#### WHAT YOU SHOULD DO:
From the line that contains "Task: Click the ribbon rack on the uniform" through the line that contains "Given: Show next", output every line of the listing below exactly and leave out all the rest.

#### STORED DATA:

________________________________________

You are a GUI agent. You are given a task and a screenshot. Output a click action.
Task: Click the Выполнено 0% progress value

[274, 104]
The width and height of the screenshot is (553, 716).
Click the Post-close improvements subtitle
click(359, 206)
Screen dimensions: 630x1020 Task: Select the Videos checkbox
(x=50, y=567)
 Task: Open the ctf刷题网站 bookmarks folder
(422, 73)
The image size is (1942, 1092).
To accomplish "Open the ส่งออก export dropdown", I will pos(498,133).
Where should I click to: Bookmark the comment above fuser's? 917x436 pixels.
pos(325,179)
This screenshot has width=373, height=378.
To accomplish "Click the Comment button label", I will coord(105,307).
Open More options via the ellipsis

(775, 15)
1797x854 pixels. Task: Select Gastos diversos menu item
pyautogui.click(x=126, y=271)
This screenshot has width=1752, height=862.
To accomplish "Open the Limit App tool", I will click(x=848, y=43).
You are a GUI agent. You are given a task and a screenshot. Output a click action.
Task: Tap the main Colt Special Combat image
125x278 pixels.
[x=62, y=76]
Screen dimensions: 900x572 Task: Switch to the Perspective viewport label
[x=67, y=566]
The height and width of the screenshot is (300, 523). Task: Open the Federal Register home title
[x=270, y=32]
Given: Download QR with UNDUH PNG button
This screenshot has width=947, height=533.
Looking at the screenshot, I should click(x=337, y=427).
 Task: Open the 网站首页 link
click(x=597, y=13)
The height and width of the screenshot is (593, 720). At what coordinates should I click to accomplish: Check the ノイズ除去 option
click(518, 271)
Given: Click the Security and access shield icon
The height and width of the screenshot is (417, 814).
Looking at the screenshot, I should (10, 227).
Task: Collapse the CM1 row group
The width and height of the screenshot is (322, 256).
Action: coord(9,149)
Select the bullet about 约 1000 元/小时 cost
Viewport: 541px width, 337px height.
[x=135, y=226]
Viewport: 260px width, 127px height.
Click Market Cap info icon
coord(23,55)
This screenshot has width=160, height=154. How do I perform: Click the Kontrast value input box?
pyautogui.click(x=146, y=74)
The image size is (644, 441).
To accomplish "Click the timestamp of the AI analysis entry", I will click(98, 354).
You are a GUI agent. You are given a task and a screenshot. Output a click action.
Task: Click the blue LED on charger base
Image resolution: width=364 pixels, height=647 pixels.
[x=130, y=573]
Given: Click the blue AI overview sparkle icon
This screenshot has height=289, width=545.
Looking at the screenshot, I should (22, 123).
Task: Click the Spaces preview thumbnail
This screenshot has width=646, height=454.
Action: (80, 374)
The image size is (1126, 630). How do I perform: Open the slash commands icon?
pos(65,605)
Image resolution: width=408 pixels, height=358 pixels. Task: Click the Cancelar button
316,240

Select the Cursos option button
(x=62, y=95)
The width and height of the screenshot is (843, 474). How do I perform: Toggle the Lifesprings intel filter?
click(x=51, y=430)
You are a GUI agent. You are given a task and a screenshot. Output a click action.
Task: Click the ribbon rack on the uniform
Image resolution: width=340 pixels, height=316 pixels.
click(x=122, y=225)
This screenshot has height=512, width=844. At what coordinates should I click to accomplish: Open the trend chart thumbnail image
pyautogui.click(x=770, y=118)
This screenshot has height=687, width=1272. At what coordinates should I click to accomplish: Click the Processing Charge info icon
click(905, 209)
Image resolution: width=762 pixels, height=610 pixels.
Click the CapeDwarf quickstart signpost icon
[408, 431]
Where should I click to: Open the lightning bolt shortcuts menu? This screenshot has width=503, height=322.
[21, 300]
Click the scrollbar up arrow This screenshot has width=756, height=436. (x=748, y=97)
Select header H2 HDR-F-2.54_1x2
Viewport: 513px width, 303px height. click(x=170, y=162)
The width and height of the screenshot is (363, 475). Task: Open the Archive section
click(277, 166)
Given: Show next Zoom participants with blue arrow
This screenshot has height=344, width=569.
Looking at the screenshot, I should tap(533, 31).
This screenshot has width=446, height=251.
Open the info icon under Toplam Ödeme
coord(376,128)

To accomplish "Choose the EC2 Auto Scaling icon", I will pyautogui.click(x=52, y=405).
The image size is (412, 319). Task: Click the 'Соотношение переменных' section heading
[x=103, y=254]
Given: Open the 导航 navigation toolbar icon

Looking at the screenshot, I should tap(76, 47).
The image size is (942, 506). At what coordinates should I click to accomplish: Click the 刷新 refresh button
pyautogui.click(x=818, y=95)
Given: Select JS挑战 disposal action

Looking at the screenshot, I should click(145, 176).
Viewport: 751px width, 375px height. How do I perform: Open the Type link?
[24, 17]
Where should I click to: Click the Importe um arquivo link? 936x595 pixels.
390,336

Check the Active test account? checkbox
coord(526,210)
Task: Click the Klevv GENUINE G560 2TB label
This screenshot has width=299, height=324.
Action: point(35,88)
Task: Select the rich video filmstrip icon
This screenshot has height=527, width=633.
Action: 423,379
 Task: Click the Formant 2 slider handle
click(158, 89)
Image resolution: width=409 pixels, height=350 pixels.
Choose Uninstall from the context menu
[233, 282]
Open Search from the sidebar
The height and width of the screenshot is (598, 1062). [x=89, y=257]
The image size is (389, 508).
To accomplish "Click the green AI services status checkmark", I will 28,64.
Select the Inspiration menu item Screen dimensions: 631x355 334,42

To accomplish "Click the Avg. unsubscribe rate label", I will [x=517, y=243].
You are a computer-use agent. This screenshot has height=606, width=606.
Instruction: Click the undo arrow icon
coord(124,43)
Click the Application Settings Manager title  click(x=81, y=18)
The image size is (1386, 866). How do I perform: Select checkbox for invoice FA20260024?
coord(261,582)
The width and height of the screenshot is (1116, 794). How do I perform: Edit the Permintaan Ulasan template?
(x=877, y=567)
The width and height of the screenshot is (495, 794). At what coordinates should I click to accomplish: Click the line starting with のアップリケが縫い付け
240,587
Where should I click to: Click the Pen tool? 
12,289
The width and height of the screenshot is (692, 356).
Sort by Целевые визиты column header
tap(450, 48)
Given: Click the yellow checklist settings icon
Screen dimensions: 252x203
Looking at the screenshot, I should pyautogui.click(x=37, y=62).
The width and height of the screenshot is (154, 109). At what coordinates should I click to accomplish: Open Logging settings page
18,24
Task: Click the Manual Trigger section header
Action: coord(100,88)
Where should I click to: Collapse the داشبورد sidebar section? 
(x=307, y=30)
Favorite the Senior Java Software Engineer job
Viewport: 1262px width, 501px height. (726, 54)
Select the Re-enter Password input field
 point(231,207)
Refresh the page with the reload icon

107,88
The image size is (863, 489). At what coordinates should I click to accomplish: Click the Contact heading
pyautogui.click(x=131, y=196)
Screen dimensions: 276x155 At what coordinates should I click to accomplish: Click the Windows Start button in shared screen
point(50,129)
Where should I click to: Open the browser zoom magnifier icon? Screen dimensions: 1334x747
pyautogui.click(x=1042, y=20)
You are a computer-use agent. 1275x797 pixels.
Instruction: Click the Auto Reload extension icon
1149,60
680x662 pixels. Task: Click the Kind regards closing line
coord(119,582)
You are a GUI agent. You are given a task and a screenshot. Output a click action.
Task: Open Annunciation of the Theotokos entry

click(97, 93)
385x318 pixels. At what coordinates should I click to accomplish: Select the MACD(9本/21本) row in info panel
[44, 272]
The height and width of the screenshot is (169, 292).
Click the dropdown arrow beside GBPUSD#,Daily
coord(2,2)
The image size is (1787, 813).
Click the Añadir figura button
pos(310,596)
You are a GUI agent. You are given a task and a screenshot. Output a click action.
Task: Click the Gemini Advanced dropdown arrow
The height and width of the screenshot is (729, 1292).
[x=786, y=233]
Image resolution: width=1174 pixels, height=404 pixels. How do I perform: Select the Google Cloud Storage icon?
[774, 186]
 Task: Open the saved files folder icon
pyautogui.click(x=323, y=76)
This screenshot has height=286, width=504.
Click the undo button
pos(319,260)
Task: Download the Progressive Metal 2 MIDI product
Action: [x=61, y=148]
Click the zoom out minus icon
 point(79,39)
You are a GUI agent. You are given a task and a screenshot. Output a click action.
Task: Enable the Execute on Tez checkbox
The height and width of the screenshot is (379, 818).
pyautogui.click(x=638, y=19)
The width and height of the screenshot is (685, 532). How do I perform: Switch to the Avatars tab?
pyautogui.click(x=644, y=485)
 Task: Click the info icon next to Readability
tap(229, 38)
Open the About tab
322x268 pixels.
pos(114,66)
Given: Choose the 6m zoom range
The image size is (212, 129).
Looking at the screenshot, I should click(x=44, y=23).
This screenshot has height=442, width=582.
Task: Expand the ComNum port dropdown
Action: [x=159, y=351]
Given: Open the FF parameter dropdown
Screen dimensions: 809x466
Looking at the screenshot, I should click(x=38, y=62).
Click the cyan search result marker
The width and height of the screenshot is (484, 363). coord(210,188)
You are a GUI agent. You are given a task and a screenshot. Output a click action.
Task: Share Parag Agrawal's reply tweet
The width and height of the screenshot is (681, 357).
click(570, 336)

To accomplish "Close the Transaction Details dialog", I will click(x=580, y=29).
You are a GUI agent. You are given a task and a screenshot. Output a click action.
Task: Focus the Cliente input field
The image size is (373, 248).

________________________________________

#### OUTPUT:
Task: Click the ribbon rack on the uniform
Image resolution: width=340 pixels, height=316 pixels.
click(x=122, y=225)
This screenshot has height=512, width=844. At what coordinates should I click to accomplish: Open the trend chart thumbnail image
pyautogui.click(x=770, y=118)
This screenshot has height=687, width=1272. At what coordinates should I click to accomplish: Click the Processing Charge info icon
click(905, 209)
Image resolution: width=762 pixels, height=610 pixels.
Click the CapeDwarf quickstart signpost icon
[408, 431]
Where should I click to: Open the lightning bolt shortcuts menu? This screenshot has width=503, height=322.
[21, 300]
Click the scrollbar up arrow This screenshot has width=756, height=436. (x=748, y=97)
Select header H2 HDR-F-2.54_1x2
Viewport: 513px width, 303px height. click(x=170, y=162)
The width and height of the screenshot is (363, 475). Task: Open the Archive section
click(277, 166)
Given: Show next Zoom participants with blue arrow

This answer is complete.